"It is Illegal ... "
By Stephen Tuttle | Oct. 19, 2019
In June of this year, George Stephanopoulos of ABC News interviewed President Donald Trump. He asked the president, among many other things, if he would notify the FBI if a foreign government gave him negative information about a political opponent. Trump said he'd want to see the information first, and then he might … no, he wouldn’t … well, he would, probably. Or he might not.
A day later Ellen Weintraub, chair of the Federal Elections Commission, released a statement that included this perfectly understandable sentence: “It is illegal for any person to solicit, accept, or receive anything of value from a foreign national in connection with a U.S. election.” The same prohibition applies to foreign governments.
So, for example, if a sitting president was to ask a foreign leader to investigate unsubstantiated claims of corruption by a leading political opponent, it would be a crime. If he casually suggested a second country should do the same, it would be another crime.
This is somewhat important, given the whistle blower complaints that have directly led to an impeachment inquiry. The complaints allege, with both firsthand knowledge and second-hand information, that Trump asked the newly elected president of Ukraine to investigate Joe Biden and his son, Hunter Biden. (There is no evidence either Biden engaged in any wrongdoing in their dealings in or with Ukraine.)
The call or calls to Ukraine need not be the only avenue of investigation for the impeachment inquiry; six different Congressional committees are now involved.

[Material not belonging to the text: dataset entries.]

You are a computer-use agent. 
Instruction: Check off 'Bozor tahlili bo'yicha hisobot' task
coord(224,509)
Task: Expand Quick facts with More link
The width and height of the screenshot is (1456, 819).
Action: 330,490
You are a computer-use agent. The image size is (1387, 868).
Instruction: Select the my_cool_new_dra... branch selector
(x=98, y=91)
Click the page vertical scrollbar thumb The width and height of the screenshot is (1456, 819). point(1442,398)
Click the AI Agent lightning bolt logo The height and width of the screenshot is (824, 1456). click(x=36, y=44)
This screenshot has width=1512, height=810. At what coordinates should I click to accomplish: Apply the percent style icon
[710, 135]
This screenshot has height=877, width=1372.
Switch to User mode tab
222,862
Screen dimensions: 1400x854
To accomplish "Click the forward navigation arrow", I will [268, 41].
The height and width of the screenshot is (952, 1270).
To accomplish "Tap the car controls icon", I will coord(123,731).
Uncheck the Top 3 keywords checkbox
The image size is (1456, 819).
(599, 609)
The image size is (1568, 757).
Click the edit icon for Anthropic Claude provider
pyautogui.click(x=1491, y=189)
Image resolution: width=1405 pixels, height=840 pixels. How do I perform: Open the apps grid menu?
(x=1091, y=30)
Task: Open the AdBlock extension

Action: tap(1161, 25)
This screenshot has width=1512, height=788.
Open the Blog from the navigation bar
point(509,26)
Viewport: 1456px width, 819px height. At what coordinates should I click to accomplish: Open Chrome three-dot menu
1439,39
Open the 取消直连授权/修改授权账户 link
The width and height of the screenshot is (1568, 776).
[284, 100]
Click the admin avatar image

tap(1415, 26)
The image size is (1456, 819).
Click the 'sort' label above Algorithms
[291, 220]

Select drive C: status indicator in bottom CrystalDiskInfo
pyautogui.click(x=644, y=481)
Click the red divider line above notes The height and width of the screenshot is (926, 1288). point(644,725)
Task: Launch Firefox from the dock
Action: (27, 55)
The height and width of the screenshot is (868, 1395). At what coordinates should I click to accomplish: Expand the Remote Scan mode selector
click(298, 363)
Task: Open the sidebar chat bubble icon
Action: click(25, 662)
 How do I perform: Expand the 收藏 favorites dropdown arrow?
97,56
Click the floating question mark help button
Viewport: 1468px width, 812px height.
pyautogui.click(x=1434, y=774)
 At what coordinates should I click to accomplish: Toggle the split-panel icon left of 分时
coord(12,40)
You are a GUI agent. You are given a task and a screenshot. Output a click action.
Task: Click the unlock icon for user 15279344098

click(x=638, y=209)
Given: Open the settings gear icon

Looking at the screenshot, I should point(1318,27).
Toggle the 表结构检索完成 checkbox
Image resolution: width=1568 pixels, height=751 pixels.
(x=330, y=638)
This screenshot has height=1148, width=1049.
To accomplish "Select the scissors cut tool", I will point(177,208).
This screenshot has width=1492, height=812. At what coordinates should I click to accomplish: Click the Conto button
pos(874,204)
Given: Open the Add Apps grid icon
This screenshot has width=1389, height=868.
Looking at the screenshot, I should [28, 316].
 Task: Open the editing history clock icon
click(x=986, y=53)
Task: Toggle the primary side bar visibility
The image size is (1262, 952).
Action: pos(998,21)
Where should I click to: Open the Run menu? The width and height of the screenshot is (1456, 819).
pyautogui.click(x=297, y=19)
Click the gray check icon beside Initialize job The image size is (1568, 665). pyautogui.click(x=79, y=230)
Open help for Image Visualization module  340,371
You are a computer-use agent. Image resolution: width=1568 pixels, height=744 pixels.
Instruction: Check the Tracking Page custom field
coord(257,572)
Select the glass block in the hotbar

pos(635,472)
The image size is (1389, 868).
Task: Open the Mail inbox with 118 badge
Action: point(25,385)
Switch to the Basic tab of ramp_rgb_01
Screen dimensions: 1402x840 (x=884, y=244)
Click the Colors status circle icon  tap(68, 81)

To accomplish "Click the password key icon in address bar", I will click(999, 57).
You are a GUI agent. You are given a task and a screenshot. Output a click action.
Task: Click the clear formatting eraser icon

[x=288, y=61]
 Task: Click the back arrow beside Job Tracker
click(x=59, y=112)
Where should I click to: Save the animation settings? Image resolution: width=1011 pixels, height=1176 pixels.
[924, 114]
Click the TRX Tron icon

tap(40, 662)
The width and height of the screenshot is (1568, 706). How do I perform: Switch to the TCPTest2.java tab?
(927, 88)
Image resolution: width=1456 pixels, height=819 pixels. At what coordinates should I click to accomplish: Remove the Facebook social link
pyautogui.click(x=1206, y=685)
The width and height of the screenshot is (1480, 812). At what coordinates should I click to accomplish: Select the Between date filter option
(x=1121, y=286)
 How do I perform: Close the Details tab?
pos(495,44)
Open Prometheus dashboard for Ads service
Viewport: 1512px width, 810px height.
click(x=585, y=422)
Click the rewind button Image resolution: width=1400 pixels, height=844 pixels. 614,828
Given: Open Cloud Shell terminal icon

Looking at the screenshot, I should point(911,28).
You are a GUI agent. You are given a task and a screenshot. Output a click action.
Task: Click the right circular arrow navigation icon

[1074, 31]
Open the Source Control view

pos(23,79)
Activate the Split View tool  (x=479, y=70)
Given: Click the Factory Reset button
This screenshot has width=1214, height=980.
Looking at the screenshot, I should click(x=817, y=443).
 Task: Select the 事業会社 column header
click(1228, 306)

They could be exploring whether or not Trump has violated the emoluments clause of the Constitution: Article II, Section 1, in describing presidential compensation says the president “ … shall not receive within that period any other emolument from the United States, or any of them.” An emolument is any profit, fee, or compensation derived from being in that office.
If the president has insisted or suggested federal employees or foreign visitors stay at a Trump property, it can be interpreted as using his office to enrich himself beyond his salary.
They could also be investigating obstruction of justice accusations raised in Special Counsel Robert Mueller's report. Mueller, who said from the beginning he would not indict a sitting president regardless of his findings, listed 10 specific instances of obstruction or attempted obstruction. He pointedly refused to exonerate the president and left it to Congress to decide if further action was justified.
Or Congress could put emoluments, obstruction, and the Ukraine call into one big pot of impeachable offenses and present it to the House.
It is the call to Ukraine that most troubles.
Trump's defenders claim the call was simply an attempt to encourage an investigation of Ukrainian corruption. Trump himself said it was his “obligation.” Unfortunately, there was no discussion of any such thing in the call; Trump mentioned only the Bidens.
There is at least an implied quid pro quo in the sanitized transcript of the call that's been released. We were withholding $400 million in military aid, and we now know Rudy Giuliani was promising a phone call and/or meeting with the president in exchange for a Biden investigation.
Overlooked is the fact that whether anything was predicated on the Ukrainians investigating Biden is irrelevant given the Weintraub statement. Simply soliciting such help is illegal, and so is receiving it. And Trump has publicly admitted he asked Ukraine to investigate the Bidens.
It's possible Trump knows full well the Bidens have done nothing wrong; he's simply applying his scorched earth strategy exactly as he has with anybody else who might oppose him. It serves the dual purposes of deflecting from his own possible criminality while besmirching an opponent.
He will continue to claim this is another witch hunt or coup. He will continue to demonize the as yet unknown whistle blowers as spies or traitors – one does wonder for whom they are supposed to be spying -- committing treason. The drumbeat of invective will be relentless.
Trump is very good at this. He has already been able to normalize what we'd previously considered unacceptable. The lies — now approaching 15,000 — his language about economically distressed countries, women, immigrants, white nationalism, Islam, and all the rest is mostly ignored. This might be different.
Whether he's violated the emoluments clause and obstructed justice is up for debate. But it's hard to deny Trump asked Ukraine to investigate a Democratic presidential candidate who at the time was leading in polls because he told us he did exactly that.
Republicans, for whom there is no line the president can't cross, circle the wagons and look the other way.
It is now likely the president will be impeached, accused by the House of violating our laws and Constitution. He will escape conviction because too many Republican senators care about neither.